**EXERCISE AIM**
Please find all lines containing "Start" in the listing below and copy them.

**DATA RECORDS**
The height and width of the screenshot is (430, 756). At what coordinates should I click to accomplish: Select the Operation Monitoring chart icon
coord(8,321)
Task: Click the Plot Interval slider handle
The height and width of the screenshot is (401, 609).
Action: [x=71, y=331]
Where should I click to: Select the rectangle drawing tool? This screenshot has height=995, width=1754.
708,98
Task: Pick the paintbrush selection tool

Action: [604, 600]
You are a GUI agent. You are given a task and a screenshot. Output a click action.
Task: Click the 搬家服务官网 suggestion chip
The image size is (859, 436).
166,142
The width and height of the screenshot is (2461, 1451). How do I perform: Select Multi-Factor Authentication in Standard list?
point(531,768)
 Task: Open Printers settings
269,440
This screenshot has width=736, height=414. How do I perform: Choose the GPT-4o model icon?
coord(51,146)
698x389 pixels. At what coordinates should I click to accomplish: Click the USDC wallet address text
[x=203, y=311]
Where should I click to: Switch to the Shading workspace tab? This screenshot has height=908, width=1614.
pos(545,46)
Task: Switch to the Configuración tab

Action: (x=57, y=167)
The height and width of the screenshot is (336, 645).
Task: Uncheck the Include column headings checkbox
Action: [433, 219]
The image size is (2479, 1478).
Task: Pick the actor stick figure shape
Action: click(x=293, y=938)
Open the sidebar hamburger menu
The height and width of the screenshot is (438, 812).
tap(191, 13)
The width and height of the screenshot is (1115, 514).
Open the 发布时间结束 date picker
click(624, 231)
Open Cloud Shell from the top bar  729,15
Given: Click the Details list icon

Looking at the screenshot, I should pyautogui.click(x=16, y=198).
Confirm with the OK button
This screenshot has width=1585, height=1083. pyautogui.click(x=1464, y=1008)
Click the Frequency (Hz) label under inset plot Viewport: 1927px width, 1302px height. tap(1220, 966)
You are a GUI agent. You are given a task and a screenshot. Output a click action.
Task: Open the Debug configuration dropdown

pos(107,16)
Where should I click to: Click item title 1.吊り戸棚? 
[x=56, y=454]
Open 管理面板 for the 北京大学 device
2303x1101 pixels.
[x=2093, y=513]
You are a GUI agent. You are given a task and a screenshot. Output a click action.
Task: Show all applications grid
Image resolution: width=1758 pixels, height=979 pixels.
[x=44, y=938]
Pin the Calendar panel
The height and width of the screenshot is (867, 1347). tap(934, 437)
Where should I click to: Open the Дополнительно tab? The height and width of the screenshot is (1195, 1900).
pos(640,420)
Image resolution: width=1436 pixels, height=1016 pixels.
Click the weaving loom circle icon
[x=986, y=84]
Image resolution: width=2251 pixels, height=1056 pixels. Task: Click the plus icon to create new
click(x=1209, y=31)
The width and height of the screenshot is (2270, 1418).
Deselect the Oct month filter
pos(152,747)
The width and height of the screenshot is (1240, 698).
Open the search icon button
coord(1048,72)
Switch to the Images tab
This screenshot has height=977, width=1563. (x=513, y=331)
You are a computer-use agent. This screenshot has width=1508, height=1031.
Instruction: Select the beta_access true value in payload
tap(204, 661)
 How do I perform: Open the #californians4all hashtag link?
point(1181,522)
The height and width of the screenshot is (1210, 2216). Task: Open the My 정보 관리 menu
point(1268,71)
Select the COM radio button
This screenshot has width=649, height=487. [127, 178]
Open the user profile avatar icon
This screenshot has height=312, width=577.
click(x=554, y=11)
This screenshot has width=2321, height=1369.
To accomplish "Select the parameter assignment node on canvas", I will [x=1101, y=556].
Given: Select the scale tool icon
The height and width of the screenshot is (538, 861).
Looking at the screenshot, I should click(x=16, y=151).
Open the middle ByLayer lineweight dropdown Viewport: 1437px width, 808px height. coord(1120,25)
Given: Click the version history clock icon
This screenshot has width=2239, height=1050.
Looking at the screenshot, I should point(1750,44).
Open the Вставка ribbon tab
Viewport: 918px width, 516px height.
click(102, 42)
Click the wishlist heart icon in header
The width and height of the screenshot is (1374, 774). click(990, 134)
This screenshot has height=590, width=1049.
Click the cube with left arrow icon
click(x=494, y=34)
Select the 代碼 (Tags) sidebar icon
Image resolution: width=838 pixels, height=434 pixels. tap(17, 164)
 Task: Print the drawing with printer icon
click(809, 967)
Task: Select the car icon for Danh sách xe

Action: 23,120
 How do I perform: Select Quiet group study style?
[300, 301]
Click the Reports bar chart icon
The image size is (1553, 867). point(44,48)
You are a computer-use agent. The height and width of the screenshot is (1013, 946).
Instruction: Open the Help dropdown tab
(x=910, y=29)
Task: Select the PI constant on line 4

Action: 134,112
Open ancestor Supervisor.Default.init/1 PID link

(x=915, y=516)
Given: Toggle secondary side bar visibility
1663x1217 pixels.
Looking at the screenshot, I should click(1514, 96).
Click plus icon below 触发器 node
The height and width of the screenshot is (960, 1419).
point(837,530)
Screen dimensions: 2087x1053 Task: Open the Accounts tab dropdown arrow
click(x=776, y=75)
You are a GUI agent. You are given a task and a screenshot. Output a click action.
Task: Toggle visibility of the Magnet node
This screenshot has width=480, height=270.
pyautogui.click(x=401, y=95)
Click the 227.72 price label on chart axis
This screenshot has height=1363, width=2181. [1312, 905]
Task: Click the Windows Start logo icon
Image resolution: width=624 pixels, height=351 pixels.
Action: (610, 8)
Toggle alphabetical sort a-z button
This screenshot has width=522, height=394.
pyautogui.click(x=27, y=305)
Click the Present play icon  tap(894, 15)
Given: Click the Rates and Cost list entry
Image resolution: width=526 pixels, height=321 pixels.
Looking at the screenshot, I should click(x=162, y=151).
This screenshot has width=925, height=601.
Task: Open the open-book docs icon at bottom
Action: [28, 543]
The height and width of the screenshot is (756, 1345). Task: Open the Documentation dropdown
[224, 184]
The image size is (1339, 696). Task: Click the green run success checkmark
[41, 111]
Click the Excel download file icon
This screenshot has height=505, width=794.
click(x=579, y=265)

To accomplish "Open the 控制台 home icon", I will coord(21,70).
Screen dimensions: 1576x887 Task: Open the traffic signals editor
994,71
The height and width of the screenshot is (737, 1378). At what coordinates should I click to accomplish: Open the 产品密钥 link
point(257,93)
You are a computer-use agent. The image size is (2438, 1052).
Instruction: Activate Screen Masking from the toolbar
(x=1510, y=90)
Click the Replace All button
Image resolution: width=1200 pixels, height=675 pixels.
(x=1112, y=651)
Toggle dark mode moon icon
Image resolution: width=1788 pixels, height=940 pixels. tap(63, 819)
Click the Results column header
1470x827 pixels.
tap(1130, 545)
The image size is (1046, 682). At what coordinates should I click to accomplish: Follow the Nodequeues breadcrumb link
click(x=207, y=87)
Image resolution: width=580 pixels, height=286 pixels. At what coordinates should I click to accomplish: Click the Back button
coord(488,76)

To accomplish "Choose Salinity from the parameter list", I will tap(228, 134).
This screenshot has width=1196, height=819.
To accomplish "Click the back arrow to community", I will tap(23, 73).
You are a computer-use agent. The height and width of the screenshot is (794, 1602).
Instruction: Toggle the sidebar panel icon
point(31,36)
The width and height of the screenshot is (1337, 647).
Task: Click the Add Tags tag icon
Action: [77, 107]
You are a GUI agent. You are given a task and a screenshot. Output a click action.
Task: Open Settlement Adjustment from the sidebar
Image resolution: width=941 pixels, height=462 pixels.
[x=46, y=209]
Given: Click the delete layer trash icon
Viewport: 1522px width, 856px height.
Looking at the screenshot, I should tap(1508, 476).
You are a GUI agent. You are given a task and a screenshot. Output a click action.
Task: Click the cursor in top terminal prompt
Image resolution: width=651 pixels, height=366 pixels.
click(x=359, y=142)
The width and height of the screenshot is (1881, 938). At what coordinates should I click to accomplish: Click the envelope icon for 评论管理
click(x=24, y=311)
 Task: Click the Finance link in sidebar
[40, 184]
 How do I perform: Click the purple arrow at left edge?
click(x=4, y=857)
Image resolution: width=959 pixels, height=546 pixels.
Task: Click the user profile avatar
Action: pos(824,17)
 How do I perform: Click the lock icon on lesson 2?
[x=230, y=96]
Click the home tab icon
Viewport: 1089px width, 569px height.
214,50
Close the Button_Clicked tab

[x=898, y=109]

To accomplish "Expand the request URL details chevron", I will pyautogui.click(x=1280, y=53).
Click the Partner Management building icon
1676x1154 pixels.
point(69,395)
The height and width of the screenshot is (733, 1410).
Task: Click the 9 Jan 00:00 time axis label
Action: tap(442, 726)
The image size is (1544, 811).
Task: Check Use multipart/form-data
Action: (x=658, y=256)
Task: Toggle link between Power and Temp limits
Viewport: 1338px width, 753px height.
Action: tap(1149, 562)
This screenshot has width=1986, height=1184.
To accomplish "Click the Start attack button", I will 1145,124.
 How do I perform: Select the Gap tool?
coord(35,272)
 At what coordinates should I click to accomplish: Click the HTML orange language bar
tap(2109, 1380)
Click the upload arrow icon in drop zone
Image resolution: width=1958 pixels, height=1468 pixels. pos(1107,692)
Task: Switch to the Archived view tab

**TASK OUTPUT**
Task: Click the Windows Start logo icon
To accomplish "Click the Start attack button", I will 1145,124.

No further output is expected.